* **WHAT IS BEING ASKED**: Go over the records and copy every line with the string "width".

* **RECORDS FOR THIS EXERCISE**:
- - - -

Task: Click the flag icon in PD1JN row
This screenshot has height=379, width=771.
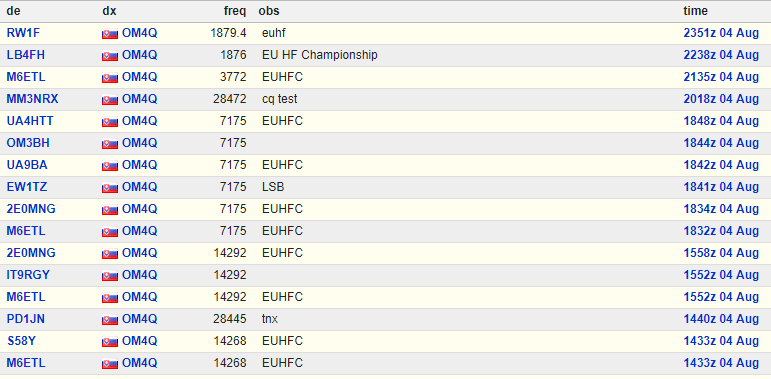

- - - -

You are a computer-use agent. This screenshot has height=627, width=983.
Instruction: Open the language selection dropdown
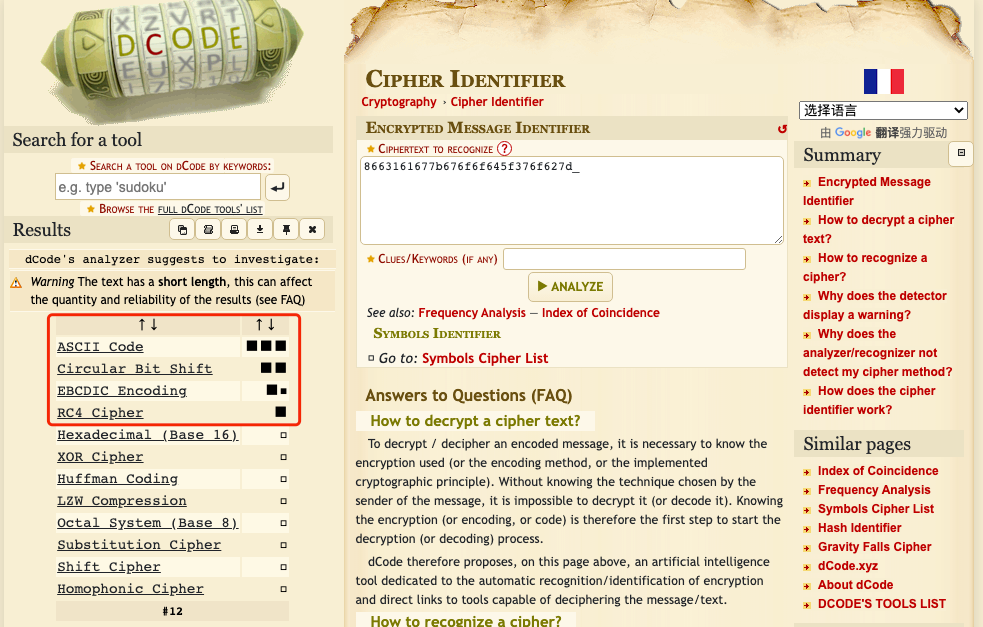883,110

- - - -

* **REPLY**:
This screenshot has height=379, width=771.
You are a computer-use agent. This screenshot has height=627, width=983.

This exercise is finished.